Material to process:
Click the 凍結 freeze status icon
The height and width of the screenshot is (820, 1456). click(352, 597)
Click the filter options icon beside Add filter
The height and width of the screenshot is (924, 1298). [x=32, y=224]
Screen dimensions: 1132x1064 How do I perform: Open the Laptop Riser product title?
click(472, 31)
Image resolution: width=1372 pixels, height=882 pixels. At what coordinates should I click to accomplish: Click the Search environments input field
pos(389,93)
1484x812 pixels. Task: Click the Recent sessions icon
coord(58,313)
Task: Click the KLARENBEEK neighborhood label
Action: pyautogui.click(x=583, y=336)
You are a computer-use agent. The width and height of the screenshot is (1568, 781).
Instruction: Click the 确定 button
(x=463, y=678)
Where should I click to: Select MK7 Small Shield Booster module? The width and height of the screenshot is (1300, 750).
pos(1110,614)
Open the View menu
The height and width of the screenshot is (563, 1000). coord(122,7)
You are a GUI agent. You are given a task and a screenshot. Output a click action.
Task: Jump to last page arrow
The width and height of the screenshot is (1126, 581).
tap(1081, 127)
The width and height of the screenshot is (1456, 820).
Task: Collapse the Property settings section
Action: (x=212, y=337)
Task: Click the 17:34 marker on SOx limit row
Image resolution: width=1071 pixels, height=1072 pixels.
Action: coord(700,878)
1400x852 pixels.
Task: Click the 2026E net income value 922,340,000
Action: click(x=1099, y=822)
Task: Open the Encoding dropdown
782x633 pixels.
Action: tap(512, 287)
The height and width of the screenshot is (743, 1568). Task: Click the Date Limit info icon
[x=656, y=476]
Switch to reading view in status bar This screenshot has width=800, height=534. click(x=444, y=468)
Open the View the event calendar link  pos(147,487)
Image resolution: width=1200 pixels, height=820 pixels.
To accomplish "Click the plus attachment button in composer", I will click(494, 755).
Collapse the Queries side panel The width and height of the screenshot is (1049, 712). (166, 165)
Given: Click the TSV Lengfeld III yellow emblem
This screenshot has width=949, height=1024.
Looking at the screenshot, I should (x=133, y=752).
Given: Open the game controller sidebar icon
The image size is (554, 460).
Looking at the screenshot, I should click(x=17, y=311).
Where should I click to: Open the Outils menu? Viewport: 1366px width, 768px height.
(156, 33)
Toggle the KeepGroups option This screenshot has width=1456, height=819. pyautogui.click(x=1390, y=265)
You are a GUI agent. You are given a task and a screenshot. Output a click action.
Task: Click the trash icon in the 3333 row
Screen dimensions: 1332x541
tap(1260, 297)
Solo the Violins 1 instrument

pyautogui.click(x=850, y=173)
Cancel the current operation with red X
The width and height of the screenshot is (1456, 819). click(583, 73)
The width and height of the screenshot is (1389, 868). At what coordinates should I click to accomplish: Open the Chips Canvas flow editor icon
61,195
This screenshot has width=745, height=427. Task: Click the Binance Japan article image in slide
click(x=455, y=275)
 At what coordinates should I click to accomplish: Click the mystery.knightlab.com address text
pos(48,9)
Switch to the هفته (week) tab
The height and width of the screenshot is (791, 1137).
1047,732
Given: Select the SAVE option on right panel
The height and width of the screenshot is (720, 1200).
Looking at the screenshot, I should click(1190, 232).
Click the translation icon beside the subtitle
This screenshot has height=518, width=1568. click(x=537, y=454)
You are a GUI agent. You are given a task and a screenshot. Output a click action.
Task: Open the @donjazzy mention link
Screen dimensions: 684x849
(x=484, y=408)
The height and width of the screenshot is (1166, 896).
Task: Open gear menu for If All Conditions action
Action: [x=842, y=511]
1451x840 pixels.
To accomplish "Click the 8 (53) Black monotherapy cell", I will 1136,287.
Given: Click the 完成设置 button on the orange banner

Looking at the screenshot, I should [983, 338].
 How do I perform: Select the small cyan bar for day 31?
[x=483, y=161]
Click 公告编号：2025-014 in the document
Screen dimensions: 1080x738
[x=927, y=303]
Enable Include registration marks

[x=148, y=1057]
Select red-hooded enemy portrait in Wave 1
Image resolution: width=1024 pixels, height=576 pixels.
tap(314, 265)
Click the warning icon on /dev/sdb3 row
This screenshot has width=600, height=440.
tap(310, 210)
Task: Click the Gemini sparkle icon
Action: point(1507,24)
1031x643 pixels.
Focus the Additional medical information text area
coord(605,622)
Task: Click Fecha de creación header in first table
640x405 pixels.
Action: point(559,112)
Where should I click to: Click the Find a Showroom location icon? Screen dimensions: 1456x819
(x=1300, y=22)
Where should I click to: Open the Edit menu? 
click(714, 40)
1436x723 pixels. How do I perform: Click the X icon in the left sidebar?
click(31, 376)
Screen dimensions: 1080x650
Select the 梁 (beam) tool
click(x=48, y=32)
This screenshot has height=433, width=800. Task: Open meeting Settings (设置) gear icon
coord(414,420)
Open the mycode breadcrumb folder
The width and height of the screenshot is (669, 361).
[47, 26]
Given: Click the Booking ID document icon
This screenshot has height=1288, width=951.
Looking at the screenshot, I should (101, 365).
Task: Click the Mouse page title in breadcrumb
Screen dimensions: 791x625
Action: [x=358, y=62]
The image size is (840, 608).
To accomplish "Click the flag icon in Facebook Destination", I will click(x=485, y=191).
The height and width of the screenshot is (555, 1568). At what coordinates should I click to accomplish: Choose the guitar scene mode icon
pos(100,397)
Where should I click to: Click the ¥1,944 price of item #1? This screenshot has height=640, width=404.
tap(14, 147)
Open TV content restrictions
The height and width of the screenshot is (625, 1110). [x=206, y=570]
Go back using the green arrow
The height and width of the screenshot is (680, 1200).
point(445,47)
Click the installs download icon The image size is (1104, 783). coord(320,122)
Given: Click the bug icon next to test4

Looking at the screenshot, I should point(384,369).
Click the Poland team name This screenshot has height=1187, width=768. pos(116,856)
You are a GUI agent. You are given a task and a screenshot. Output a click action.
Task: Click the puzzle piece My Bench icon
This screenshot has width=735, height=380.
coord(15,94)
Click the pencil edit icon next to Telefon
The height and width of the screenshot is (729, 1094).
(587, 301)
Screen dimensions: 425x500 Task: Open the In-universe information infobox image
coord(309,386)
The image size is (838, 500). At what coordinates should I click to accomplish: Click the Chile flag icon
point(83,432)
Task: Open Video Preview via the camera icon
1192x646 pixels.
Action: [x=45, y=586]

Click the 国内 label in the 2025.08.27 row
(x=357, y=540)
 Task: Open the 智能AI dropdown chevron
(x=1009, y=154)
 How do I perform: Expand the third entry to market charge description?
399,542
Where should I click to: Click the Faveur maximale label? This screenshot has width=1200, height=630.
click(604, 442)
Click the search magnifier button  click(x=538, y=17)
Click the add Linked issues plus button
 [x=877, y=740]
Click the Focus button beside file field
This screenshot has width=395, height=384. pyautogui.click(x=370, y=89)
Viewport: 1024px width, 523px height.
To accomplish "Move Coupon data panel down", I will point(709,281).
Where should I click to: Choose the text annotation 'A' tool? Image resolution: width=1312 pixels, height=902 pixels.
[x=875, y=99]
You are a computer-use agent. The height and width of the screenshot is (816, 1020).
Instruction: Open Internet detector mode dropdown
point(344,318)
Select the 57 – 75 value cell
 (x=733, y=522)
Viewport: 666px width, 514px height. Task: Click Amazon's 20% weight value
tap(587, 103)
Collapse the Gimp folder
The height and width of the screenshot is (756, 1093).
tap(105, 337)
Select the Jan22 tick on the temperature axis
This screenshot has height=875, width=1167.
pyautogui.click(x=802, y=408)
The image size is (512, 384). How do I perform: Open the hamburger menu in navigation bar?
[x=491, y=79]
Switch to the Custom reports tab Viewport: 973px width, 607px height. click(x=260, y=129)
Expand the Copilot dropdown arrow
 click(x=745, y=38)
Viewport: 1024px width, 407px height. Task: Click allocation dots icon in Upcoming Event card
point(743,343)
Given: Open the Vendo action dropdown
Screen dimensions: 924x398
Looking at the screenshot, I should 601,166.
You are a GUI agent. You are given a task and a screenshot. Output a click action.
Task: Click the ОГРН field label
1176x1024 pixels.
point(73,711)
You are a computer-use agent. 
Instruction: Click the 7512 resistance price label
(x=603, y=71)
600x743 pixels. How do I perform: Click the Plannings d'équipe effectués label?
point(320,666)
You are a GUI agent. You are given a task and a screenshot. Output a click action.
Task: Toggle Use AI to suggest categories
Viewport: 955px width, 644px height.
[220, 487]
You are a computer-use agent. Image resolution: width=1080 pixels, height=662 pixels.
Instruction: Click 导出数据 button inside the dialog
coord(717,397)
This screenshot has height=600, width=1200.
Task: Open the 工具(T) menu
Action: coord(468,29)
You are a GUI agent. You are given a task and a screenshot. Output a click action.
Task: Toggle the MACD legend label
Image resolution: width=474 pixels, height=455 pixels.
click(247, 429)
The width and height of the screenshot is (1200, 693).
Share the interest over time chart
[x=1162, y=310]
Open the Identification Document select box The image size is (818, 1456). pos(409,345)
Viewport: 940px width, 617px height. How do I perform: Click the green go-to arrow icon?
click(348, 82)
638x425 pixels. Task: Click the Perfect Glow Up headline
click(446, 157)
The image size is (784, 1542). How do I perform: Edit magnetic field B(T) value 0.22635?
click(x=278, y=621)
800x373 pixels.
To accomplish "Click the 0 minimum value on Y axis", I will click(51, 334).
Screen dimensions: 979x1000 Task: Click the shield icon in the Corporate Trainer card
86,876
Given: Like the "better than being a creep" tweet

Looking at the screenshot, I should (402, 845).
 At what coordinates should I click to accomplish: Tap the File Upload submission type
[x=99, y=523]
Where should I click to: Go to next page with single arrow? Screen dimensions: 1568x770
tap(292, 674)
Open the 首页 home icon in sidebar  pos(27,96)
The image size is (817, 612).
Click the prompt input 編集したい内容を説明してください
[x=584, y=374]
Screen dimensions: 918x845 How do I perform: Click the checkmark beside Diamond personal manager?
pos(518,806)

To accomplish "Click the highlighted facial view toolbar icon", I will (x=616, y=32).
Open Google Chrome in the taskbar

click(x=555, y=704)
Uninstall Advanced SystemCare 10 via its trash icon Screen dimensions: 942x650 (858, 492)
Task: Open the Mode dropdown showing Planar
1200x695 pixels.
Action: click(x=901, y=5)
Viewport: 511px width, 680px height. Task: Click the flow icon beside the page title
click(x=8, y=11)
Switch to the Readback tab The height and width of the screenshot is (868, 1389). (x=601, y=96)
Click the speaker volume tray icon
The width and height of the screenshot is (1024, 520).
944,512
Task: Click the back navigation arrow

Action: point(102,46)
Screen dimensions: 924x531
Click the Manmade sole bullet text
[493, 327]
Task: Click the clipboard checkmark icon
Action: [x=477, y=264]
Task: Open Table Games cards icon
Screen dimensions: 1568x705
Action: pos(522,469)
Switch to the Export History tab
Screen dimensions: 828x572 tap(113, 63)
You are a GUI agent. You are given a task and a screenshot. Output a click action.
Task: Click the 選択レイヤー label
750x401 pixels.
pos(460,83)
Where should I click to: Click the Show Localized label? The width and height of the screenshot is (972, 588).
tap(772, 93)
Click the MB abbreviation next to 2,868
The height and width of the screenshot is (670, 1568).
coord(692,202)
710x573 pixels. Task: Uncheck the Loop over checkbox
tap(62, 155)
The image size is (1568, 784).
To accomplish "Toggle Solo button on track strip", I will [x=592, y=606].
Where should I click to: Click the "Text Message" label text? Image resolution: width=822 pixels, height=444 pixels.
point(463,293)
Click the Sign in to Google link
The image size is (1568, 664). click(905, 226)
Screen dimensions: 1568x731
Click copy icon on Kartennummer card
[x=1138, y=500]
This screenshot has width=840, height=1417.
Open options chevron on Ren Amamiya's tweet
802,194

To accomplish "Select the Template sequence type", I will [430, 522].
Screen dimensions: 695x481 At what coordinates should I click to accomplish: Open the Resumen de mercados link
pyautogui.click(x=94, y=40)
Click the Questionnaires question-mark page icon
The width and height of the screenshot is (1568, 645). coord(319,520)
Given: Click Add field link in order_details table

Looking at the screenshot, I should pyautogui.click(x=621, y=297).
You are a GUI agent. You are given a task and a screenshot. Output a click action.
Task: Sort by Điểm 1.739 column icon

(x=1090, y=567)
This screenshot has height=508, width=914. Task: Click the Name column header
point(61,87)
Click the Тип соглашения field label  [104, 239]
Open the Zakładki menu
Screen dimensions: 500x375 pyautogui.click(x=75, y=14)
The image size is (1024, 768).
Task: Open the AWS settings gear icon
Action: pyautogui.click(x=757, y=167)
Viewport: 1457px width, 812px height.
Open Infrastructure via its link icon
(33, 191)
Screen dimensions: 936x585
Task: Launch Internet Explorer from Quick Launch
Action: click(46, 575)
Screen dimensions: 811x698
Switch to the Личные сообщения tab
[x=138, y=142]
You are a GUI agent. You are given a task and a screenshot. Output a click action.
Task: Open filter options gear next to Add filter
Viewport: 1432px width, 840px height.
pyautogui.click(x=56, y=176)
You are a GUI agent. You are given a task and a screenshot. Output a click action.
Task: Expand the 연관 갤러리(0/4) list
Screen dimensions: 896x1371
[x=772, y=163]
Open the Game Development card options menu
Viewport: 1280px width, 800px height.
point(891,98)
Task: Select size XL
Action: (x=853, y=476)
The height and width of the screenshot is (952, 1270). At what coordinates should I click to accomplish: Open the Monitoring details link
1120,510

What you need to do:
In the listing, find every line containing the word "will" and list it.

Response:
To accomplish "Click the plus attachment button in composer", I will click(494, 755).
To accomplish "Click the 8 (53) Black monotherapy cell", I will 1136,287.
To accomplish "Click the flag icon in Facebook Destination", I will click(x=485, y=191).
To accomplish "Move Coupon data panel down", I will point(709,281).
To accomplish "Click the 0 minimum value on Y axis", I will click(51, 334).
To accomplish "Click the highlighted facial view toolbar icon", I will (x=616, y=32).
To accomplish "Toggle Solo button on track strip", I will [x=592, y=606].
To accomplish "Select the Template sequence type", I will [430, 522].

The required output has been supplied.